Assignment 2: Segmentation with BPE
Deadline: April 13, 2020
This assignment is about morphological segmentation using byte-pair encoding.
Byte-pair encoding (BPE) is a simple and well-known compression technique, which also became popular in recent NLP systems, particularly in machine translation, as a way to reduce the vocabulary size by using sub-word units obtained through BPE. In most NLP tasks, linguistic adequacy of the subword units found by BPE is not very important. In this assignment, our motivation is to see if BPE can generate linguistically meaningful units.
The way BPE works is starting with individual symbols (not necessarily bytes) as units, and iteratively combining the most frequent pair into a single symbol. As a toy example consider the following data set, where we start with words segmented to individual letters.
g o i n g
w o r k i n g
w o r k s
p l a y
p l a y i n g
In the example above, the most common pairs will be n g
and i n
.
The procedure merges one of these pairs first,
crating, say n g
, into a complex symbol of ng
.
Now the most common pair will be i ng
,
which will be merged as ing
.
Repeating this procedure without limits will result in
and unsegmented vocabulary.
The procedure is repeated either a fixed number of times,
or until a pre-set vocabulary size is reached.
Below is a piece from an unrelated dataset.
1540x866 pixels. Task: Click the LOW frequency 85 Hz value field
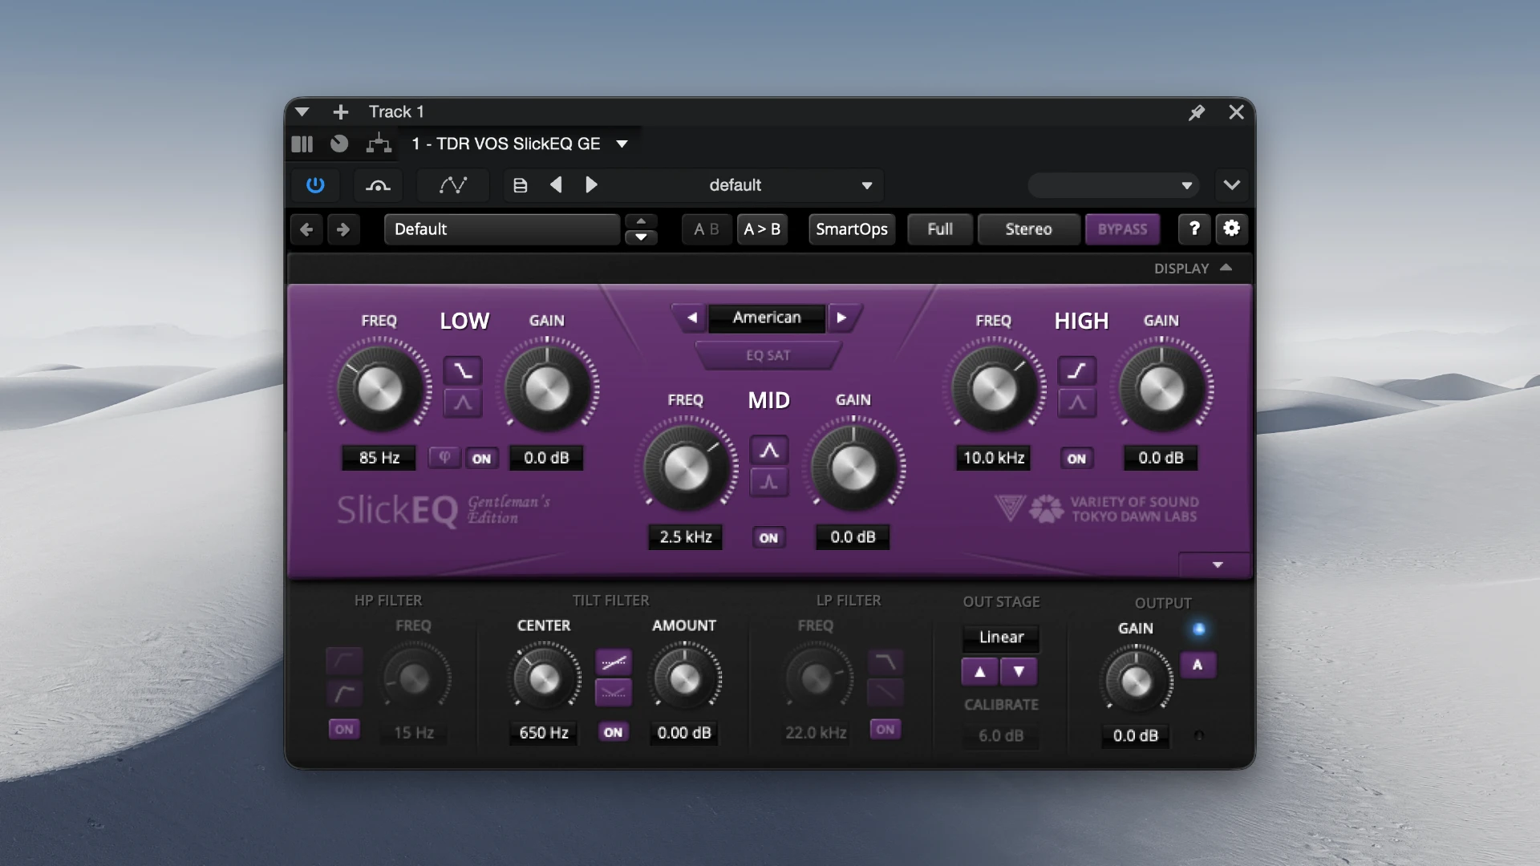click(x=379, y=458)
In our exercises we will try to stop the procedure
when it does well based on a small gold-standard segmentation.
The task
The task in this assignment is simply implementing the BPE algorithm to segment a word list into subword units. For the evaluation, we will use Morpho Challenge 2010 data sets. You should use the wordslist and the gold-standard segmentation files. We will only use the words, and available gold-standard segmentations. You should ignore the extra information (e.g., morphological categories or frequencies of words) available in the Morpho Challenge data. Here is the suggested procedure:
- Randomly split the gold standard segmentations in two equal parts: a development and a test set.
- Apply the BPE algorithm to the complete word list (both ‘wordlist’ file and the words in the development/test sets).
- At each step in BPE, check whether the boundary F1 score on the development set has improved during the last 10 iterations.
- Stop when there are no improvements
- Report the best precision, recall and F1 scores on both the development and test sets
You are free to use your favorite programming language for the task, but you may get better feedback if you use a less exotic, more convention programming language.
A note on precision / recall / F1 score in segmentation
Often multiple metrics are used especially in the word segmentation literature. Here, we are interested in boundary scores. That means,
- a true positive is a correctly suggested boundary by your method
- a false positive is a boundary your method suggests that does not occur in the gold standard,
- a false negative is a boundary that exist in the gold-standard segmentation but not suggested by your method It is also common to base the evaluations on correctly identified word (in our case morphs) tokens or or types. You are not required to calculate of report these values.
Further questions
These are not required for the assignment, but thinking on them may be helpful for understanding the problem.
- Our setup above is not unsupervised, we need some amount of annotated data to find the “optimum” segmentation. Can we use BPE as a purely unsupervised method? E.g., can you think of an objective function to determine when to stop iterating?
- How would you segment a new corpus given you have the vocabulary learned by the BPE algorithm?
- Our setup above uses type frequencies. That is, we count the pairs as they occur in the word types, disregarding the frequencies of the words. How would the algorithm perform if we used counts based on the token frequencies. [This is, in fact, an empirical question that you can test if you like.]